Translations of Trump must try to be faithful

In this July 21, 2016 file photo, then-Republican Presidential Candidate Donald Trump speaks at the Republican National Convention in Cleveland. Trump has demonstrated more than once that he can project a more disciplined and presidential style when he wants, only to quickly slip back to his old ways. (Carolyn Kaster/AP)

Translators worldwide have voiced a common opinion: translating Trump is difficult. From his syntax to his strictly American context, translators have listed a series of difficulties in translating the new president’s speeches. In the global world, many translators have to constantly make decisions, choosing meaning or style, or generally struggling with carrying a foreign language into their own. Trump’s language, his distinct manner of speech, proves a great challenge to many translators desiring to provide their readers with a good rendition. This presents a worldwide problem concerning international opinions and politics, with no clear solution.
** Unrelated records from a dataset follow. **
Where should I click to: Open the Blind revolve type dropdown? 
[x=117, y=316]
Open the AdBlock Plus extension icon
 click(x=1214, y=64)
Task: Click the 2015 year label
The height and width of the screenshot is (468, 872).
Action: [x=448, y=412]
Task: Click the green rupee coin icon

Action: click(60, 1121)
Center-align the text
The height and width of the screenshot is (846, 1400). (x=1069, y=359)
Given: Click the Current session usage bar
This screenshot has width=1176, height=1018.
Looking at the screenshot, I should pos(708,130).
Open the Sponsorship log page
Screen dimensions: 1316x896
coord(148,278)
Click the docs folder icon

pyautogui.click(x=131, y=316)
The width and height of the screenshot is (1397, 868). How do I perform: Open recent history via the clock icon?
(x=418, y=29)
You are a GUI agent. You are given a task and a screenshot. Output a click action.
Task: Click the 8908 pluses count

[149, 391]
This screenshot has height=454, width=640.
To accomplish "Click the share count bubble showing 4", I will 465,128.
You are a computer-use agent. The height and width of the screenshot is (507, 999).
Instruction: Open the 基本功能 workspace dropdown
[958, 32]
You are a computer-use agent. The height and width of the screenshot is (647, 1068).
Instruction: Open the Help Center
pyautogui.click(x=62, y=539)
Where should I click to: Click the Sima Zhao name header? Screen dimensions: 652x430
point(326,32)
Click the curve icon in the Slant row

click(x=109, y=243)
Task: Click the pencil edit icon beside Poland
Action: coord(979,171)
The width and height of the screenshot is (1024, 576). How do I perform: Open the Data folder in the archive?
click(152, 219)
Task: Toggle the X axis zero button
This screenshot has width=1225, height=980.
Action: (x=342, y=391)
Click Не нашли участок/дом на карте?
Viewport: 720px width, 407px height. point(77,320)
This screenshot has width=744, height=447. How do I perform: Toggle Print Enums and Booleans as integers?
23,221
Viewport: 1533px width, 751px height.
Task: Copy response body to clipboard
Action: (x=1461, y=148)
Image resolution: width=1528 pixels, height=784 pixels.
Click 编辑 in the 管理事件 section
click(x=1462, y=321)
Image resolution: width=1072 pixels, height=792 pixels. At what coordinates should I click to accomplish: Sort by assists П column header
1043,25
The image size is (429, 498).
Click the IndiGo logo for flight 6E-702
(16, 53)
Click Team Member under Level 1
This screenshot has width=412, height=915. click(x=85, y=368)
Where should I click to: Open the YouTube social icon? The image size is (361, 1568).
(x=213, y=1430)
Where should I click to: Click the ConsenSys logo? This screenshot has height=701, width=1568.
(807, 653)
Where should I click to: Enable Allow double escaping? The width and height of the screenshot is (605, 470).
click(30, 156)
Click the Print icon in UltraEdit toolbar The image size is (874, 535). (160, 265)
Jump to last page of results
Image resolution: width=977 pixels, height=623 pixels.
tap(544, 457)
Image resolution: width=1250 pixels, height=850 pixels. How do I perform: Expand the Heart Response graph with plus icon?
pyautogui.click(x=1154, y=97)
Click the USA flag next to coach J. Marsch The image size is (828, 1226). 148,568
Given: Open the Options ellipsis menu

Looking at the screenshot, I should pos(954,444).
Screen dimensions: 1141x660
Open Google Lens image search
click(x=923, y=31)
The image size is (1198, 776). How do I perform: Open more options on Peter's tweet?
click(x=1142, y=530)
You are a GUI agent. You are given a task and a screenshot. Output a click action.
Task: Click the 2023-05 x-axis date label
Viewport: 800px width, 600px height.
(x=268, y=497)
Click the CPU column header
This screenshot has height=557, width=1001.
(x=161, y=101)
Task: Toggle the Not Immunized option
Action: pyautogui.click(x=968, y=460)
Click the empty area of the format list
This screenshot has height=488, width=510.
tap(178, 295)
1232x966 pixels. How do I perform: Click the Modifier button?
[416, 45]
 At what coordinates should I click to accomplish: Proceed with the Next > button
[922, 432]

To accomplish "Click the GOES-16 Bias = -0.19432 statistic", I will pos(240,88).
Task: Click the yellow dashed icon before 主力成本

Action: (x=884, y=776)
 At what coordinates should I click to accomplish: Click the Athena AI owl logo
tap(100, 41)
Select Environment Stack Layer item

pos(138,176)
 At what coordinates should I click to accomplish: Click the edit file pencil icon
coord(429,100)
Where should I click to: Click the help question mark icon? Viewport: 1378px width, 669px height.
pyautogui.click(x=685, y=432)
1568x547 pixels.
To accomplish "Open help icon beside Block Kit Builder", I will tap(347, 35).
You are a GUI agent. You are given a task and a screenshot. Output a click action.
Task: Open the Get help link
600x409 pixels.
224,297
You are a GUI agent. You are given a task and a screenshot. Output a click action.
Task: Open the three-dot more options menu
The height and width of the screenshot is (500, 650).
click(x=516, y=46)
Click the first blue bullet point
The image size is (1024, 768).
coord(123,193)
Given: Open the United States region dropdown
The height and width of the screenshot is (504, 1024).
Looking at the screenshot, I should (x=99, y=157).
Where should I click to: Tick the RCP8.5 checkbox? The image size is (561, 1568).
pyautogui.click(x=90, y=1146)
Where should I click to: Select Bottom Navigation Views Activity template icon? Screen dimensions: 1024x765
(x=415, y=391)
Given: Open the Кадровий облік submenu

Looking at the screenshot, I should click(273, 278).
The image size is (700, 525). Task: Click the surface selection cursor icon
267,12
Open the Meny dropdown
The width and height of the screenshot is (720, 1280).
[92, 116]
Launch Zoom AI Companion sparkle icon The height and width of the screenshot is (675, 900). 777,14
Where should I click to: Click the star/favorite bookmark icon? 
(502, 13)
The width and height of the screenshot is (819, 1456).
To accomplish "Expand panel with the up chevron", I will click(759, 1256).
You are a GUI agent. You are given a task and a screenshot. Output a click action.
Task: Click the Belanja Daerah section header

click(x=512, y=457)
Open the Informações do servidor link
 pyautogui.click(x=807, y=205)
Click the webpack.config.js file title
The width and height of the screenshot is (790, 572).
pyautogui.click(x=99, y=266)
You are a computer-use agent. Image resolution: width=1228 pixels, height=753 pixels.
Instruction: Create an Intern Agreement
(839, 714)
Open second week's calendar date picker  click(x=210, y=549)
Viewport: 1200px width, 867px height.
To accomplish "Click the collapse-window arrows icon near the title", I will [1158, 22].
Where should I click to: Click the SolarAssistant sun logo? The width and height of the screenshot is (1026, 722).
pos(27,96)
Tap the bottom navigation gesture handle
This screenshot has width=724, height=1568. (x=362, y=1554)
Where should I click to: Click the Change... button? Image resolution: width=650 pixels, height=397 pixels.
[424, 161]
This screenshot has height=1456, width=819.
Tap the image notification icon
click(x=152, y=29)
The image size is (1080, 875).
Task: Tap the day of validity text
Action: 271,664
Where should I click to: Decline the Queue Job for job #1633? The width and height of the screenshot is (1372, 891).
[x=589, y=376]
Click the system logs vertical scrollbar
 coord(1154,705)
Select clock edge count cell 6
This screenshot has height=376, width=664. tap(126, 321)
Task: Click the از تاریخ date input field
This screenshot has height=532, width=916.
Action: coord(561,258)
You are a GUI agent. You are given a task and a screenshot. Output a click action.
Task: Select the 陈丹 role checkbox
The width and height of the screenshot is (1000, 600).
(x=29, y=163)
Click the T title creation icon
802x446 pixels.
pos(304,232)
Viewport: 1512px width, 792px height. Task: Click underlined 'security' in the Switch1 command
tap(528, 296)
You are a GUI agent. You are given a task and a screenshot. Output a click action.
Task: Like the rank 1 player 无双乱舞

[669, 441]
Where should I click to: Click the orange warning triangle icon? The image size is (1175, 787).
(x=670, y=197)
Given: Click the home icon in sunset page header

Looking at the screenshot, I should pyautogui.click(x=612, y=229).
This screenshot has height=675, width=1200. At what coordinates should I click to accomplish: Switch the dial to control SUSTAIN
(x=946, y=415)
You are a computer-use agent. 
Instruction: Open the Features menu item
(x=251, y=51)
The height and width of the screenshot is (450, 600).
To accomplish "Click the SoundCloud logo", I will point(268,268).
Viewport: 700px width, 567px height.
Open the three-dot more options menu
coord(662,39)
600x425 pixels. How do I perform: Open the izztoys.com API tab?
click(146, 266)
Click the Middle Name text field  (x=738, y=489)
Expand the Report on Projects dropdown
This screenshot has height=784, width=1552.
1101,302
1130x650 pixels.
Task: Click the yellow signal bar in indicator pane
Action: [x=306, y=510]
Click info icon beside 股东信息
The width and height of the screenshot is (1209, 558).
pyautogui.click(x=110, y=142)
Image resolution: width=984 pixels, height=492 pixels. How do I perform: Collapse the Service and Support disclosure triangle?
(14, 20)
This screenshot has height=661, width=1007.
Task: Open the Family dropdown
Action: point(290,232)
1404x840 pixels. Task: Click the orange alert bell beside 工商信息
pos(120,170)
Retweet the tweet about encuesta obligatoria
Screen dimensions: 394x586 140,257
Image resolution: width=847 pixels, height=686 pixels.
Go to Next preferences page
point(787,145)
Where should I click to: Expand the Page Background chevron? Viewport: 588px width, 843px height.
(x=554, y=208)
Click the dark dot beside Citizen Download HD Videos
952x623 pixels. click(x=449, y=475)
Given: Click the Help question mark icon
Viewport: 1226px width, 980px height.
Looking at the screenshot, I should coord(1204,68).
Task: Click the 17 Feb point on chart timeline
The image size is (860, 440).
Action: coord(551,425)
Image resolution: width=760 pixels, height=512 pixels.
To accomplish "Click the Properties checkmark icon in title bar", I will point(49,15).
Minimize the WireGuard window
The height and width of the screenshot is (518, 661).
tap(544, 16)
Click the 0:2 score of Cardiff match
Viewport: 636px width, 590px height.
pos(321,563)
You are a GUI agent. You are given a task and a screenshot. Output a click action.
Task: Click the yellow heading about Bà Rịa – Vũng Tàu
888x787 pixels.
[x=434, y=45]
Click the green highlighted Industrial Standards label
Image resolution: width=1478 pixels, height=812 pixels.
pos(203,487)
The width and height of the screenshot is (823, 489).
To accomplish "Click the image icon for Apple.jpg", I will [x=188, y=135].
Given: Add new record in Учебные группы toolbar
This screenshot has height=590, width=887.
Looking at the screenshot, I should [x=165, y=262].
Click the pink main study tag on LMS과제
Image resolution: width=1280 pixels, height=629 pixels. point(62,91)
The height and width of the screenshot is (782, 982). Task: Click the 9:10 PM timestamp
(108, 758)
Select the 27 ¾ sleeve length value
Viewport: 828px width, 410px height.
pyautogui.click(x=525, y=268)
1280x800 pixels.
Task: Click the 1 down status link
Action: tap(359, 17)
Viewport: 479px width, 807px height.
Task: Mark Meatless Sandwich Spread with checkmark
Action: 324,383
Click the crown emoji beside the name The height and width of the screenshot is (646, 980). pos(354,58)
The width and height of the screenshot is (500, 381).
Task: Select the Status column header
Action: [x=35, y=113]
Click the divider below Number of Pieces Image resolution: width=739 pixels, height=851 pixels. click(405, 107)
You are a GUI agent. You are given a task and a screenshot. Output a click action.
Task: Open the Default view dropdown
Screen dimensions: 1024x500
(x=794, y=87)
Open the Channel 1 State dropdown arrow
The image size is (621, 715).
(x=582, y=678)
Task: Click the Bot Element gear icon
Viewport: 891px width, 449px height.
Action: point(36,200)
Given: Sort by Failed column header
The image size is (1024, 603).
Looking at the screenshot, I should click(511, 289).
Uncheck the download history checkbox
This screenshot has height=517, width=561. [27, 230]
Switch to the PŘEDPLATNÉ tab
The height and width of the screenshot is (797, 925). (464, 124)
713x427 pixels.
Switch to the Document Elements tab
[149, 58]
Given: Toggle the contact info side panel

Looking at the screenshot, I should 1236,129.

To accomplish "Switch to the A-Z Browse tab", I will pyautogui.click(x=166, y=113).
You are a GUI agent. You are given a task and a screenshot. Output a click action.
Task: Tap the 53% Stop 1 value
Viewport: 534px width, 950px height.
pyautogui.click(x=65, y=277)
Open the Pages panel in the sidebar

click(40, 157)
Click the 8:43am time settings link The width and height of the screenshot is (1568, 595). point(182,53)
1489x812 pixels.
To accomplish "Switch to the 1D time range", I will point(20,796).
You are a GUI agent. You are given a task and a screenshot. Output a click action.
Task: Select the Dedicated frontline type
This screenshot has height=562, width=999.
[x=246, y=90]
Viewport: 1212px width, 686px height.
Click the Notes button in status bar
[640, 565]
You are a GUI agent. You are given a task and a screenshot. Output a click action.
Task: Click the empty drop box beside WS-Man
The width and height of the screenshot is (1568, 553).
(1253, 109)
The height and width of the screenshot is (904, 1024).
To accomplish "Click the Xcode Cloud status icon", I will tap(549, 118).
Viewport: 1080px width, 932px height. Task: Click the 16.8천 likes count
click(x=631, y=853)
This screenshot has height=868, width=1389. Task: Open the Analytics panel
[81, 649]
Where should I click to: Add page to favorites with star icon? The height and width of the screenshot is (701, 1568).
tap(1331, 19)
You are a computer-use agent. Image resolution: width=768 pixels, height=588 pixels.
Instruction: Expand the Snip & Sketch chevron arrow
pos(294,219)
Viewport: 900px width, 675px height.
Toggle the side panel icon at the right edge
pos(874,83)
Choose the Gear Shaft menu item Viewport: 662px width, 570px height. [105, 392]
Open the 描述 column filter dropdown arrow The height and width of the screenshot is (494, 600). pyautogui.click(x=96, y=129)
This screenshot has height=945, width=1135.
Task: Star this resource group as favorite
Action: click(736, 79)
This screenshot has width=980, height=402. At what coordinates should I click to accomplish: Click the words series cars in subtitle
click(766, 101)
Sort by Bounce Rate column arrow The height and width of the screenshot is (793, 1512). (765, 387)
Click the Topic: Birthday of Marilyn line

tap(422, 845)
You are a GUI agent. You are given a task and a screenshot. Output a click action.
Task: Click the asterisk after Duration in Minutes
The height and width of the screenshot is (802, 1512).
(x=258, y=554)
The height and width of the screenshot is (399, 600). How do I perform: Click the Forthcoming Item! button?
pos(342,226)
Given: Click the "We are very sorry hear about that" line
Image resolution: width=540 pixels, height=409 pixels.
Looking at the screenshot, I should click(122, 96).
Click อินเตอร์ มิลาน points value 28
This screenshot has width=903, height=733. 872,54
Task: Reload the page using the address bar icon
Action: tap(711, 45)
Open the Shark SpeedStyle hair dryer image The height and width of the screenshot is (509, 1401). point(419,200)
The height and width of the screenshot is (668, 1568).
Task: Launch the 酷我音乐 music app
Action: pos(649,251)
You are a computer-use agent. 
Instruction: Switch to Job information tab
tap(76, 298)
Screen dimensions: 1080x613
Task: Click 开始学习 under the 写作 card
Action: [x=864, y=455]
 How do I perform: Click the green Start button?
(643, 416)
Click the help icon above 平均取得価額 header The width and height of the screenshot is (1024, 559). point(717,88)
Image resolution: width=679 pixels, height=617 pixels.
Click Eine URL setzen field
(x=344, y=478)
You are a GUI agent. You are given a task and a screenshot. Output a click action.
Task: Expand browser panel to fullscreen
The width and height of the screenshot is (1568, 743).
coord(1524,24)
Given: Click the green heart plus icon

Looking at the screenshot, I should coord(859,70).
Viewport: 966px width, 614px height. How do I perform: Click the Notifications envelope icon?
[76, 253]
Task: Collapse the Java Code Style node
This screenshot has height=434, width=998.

French and Japanese translators voiced difficulties with carrying Trump’s broken English into their own languages which have more strict structures. Often times, it is not possible to translate Trump’s syntax into their own language and still make it suitable for a magazine or news media. This is just one of the technical problems presented in Trump’s language; another is his use of vulgarity.

When Trump said, “Grab them by the p—y. You can do anything,” languages across the world struggled with how to report that. Language expert David Moser argued that there is no obvious way to say that vulgar term in Chinese. One Chinese news outlet published a sanitized version of the quote substituting the vulgarity for “nether parts.” 

Another technical difficulty is his use of Americanized idioms and speech, tailored in an American context. For example, Trump’s response to the previously mentioned vulgarity was that it was “locker room talk” which left foreign cultures struggling with what that means. When translating, there are inevitably difficult decisions that must be made in structure and interpretation, and Trump’s stylistic choices make this task more difficult.

Translating Trump live presents another issue, due to his tendency to change topic without logic and his use of informal names. A Japanese broadcast interpreter Miwako Hibi explained her confusion when Trump referenced “secretariat.” She said that she mistranslated it because she never expected he would be talking about a horse. Another time she was thrown off was when he began talking about “Reince,” not utilizing his full name. Miwako Hibi translated this as “Reince Priebus, the Republican National Committee chairman,” adding clarity for her audience. This decision displays the difficulties with translating Trump, and some people choose to aid their audience’s understanding rather than to translate his words directly.

Carrying Trump’s speech into another language constantly requires stylistic and interpretive decisions, such as the one Miwako Hibi made. Translators must decide whether to clarify who, or what, Trump is talking about, or if they should make his broken English more fluent in their own language.

French translator Bérengère Viennot discussed her struggle between smoothing out Trump’s speech to make it easier for readers and keeping his content; she said the previous would lead “non-English speakers to believe that Trump is an ordinary politician who speaks properly.” Translators should always strive to represent their text with the style and content of the original version, but they have a responsibility to their audience as well. Depending on the situation, perhaps clarifying is useful, but other situations, such as live interpretation, require faster decisions with less forethought, which is up to the discretion of each translator.

Some translators worry about how they will be portrayed if they keep the style and the content of Trump’s speeches. Japanese interpreter Chikako Tsuruta jokes, “If we translated his words as they are, we would end up making ourselves sound stupid.” If this translator believes that he must change Trump’s words to sound more intelligent so that he can be considered a good translator, he is releasing inaccurate and therefore bad translations. Whether this translation involves a lot of repetition, broken language or choppy sentences, a person carrying a modern political text into a foreign language has a responsibility to represent the language as accurately as possible. It is not their job to make it pretty for their audience; rather it is to keep it in the style it is presented to them.

It is impossible to carry text from one language to another and keep it exactly the same, and Trump’s individual style evidently increases the difficulty of that endeavor. Despite most translators trying to represent the text accurately, the decisions they make are interpretive. Due to this, it is necessary to have multiple translations available, so readers can observe various interpretations and understand the speech in different ways.